[Metin Alıntısı]
<<<<
Türkiye edebiyatçılarının bu içinden geçtiğimiz dönemde ülkede ya da ülke dışında entelektüel olarak sorumluluklarını yerine getirdiğini düşünüyor musun? Ya da şöyle diyelim: Böyle bir sorumluluk var mıdır?
Ben edebiyatçının ülkesini kurtarmak gibi bir ödevi olduğunu düşünmüyorum. Bizim ülkemiz zaten yazarı, düşünürü hor kullanan, hapislerde çürüten, aklını, birikimini, yeteneğini kullanmasına engel olmak için elinden geleni yapan yöneticilerle dolu her dönem. Bir de bunun yanında “ülkeyi de sen kurtar” demeyiverelim. Edebiyatçının tek sorumluluğu edebiyatadır, okur da onun yazdıklarını okuyarak ve sadece oradan hareketle yazar hakkında bir kanıya varır.
20. yüzyılda da belli ülkelerden sürgüne giden yazarlar oldu. Ve bu yazarlar vatanlarının edebiyatında geniş yer tutacak bir sürgün edebiyatı oluşturdular. Ülke dışında şu anda böyle bir hareketlilik var mı Türkçe edebiyat için?
Aslında bunu görebilmemiz için biraz daha beklemek gerekir. Çünkü bu gönüllü ya da mecburi göçmen hali henüz yeni ve bu yeni durumun edebiyata nasıl yansıyacağını üretimden göreceğiz. Ama ben artık edebiyatın vatansal sınırlardan çok ortak dertlerle sınırlarını belirlediğini düşünüyorum. Okur gibi edebiyatçı da gelişen teknoloji ile dünyanın derdine anbean ortak, Fransa’daki yazar İstanbul’da olan biten hakkında yazarken Türkiye’den bir yazar da Trump dünyasında yaşayan ABD’de neler oluyor’u yazabilir. O nedenle artık eskisi gibi bir sürgün edebiyatı, sadece Türkiye değil dünyanın bir başka ülkesi için de olmaz bence.
>>>>
[Yapılacaklar]
(a) Edebiyat ve sürgün üzerine yapılan söyleşide, cevap veren kişiye göre edebiyatçının tek sorumluluğu neyedir?
(b) Edebiyat ve sürgün üzerine yapılan söyleşiyi son cümleden sonra birkaç cümleyle sürdürün.
Buradaki malzeme başka bir kaynaktan alındı.

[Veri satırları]
<<<<
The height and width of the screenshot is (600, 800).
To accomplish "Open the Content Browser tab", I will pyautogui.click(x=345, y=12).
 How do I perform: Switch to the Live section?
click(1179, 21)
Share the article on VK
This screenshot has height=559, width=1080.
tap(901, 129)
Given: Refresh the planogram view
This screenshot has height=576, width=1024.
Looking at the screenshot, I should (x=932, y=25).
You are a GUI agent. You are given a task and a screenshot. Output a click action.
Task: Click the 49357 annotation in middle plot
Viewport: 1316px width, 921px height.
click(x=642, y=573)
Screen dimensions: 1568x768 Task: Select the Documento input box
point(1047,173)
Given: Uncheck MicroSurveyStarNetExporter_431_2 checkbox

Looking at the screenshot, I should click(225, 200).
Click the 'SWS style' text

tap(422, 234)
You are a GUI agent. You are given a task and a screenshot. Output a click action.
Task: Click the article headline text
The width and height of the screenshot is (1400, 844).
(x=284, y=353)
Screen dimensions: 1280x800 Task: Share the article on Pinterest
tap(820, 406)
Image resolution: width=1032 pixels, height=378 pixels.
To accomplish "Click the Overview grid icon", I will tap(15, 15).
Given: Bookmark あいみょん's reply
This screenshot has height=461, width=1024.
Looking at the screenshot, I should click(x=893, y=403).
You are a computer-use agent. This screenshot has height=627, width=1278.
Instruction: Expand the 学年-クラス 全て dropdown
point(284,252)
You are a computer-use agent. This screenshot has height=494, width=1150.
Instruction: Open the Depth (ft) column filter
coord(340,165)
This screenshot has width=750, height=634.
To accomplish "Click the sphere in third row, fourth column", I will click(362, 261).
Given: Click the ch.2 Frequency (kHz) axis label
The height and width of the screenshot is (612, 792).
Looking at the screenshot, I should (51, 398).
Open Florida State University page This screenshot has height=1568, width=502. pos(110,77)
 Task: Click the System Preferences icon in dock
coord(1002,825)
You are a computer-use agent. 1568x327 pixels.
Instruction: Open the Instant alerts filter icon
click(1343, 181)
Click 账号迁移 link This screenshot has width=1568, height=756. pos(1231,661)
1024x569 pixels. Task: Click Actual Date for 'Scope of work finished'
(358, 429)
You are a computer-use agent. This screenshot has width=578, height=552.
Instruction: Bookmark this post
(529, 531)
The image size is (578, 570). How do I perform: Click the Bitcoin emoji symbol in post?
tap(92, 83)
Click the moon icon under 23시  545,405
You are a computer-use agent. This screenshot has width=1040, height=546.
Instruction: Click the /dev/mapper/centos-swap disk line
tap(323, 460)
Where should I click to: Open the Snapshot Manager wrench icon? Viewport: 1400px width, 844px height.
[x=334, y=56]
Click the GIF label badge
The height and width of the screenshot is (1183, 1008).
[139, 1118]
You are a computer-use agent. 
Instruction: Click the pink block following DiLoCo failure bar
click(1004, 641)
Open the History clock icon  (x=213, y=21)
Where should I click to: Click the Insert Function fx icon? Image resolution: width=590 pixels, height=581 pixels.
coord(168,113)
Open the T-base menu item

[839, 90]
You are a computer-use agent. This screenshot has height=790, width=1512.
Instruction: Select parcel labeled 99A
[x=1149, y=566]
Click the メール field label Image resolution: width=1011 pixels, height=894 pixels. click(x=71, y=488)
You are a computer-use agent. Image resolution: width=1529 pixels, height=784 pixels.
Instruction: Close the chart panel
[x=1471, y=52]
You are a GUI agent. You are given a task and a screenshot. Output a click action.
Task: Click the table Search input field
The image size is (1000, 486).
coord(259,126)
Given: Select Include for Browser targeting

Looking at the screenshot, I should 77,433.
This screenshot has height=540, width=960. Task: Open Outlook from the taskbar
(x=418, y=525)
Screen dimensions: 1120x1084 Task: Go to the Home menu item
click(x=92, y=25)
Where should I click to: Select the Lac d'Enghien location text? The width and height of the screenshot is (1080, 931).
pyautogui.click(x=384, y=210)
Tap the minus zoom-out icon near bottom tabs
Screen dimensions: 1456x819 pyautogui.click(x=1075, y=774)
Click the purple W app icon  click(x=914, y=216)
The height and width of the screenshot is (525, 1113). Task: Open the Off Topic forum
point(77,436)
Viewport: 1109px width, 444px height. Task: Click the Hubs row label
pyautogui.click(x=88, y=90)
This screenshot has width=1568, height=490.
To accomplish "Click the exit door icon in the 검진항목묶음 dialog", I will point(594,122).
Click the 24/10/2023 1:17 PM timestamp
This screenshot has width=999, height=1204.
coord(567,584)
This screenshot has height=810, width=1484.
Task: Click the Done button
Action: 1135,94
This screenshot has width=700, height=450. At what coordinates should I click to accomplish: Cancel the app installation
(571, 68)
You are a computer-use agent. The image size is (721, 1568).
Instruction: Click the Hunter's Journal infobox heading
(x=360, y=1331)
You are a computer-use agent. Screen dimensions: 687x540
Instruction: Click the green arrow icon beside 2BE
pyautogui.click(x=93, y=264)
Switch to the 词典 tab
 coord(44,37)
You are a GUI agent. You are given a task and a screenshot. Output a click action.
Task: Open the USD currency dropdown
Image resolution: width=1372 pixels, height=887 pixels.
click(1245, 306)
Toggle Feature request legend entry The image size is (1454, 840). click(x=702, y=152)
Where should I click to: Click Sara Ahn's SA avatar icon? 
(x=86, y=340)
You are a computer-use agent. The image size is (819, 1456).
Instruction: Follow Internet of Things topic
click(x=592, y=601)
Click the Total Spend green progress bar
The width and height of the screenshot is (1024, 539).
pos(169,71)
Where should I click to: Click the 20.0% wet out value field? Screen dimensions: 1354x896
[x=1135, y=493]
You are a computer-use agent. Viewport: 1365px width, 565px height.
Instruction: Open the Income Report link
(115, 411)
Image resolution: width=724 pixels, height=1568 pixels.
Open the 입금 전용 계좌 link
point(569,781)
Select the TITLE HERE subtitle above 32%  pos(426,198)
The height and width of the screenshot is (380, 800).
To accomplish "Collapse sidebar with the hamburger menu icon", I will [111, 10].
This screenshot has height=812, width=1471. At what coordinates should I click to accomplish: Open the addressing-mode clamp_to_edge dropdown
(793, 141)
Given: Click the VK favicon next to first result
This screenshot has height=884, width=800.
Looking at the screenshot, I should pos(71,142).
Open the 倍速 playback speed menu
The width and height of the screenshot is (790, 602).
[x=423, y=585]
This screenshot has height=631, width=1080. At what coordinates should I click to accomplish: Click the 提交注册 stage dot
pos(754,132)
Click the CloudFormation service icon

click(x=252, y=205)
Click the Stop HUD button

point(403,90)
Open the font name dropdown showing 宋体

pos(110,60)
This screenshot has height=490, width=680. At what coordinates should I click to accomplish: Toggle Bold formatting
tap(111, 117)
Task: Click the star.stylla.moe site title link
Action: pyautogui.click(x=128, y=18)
>>>>
[Görev Sonuçları]
(a) Edebiyatçının tek sorumluluğu edebiyatadır.

(b)
Batılı okur Türkçe edebiyatı bir mağduriyet anlatısı olarak mı tahayyül ediyor? Böyle bir beklenti var mı Türkiyeli yazardan ve yazarlar buna cevap veriyor mu?
Okurun böyle bir beklentisi yok, eski tarz düşünce kalıpları içinde olan tek tük bazı yayıncıların vardır belki ama artık gelişen ve değişen yayıncılık dünyasında bu anlayış azınlıkta. Elbette Türkiye, sorunları, kültürel katmanları edebiyatçının anlatısına sızar. Bir arkeolojik kazı yapıyoruz yazarken içimizde ve derinde bir yerde o vatan, o ses, o dil hep duruyor ve karşımıza çıkıyor. Ama neden mağdur hissedelim? Politikacılar geçici, iyi edebiyat kalıcıdır ve Türkiye bir edebiyatçıya eşsiz malzemesini cömertçe sunar. Mağdur değil şanslıyız ve edebiyatımızın çok renkliliği de bunun kanıtı.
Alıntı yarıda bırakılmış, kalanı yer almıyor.